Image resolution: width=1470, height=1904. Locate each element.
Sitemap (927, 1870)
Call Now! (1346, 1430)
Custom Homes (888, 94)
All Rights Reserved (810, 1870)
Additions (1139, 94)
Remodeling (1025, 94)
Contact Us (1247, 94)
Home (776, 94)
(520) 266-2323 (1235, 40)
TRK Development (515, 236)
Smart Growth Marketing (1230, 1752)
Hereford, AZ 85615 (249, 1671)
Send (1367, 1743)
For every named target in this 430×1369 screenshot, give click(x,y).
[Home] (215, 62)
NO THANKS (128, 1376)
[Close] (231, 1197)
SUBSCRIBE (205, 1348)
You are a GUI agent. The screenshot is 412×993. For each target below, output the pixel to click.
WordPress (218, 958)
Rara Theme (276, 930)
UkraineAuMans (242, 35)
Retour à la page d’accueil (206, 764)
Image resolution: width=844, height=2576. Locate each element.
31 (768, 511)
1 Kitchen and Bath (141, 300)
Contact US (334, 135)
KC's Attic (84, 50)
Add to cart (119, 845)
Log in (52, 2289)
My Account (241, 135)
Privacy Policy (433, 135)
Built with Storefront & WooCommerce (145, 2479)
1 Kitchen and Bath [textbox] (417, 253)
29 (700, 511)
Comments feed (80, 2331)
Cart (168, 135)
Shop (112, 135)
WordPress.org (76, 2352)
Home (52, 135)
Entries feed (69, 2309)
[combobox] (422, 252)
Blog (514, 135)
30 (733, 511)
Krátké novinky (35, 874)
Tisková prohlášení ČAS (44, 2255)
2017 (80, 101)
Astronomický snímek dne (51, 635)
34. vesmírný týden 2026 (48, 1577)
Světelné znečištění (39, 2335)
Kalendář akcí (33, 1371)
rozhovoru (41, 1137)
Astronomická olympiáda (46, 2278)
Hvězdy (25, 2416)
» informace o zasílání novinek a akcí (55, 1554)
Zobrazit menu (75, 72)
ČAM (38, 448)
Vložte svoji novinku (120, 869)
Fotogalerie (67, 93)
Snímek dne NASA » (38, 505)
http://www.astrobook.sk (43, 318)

◇ ◇ ◇ ◇

Give back exactly the lines from the beginning of the records through the line containing "rozhovoru (41, 1137)", and only those.

Image resolution: width=1470, height=1904. Locate each element.
Sitemap (927, 1870)
Call Now! (1346, 1430)
Custom Homes (888, 94)
All Rights Reserved (810, 1870)
Additions (1139, 94)
Remodeling (1025, 94)
Contact Us (1247, 94)
Home (776, 94)
(520) 266-2323 (1235, 40)
TRK Development (515, 236)
Smart Growth Marketing (1230, 1752)
Hereford, AZ 85615 (249, 1671)
Send (1367, 1743)
For every named target in this 430×1369 screenshot, give click(x,y).
[Home] (215, 62)
NO THANKS (128, 1376)
[Close] (231, 1197)
SUBSCRIBE (205, 1348)
You are a GUI agent. The screenshot is 412×993. For each target below, output the pixel to click.
WordPress (218, 958)
Rara Theme (276, 930)
UkraineAuMans (242, 35)
Retour à la page d’accueil (206, 764)
Image resolution: width=844, height=2576. Locate each element.
31 (768, 511)
1 Kitchen and Bath (141, 300)
Contact US (334, 135)
KC's Attic (84, 50)
Add to cart (119, 845)
Log in (52, 2289)
My Account (241, 135)
Privacy Policy (433, 135)
Built with Storefront & WooCommerce (145, 2479)
1 Kitchen and Bath [textbox] (417, 253)
29 (700, 511)
Comments feed (80, 2331)
Cart (168, 135)
Shop (112, 135)
WordPress.org (76, 2352)
Home (52, 135)
Entries feed (69, 2309)
[combobox] (422, 252)
Blog (514, 135)
30 (733, 511)
Krátké novinky (35, 874)
Tisková prohlášení ČAS (44, 2255)
2017 (80, 101)
Astronomický snímek dne (51, 635)
34. vesmírný týden 2026 (48, 1577)
Světelné znečištění (39, 2335)
Kalendář akcí (33, 1371)
rozhovoru (41, 1137)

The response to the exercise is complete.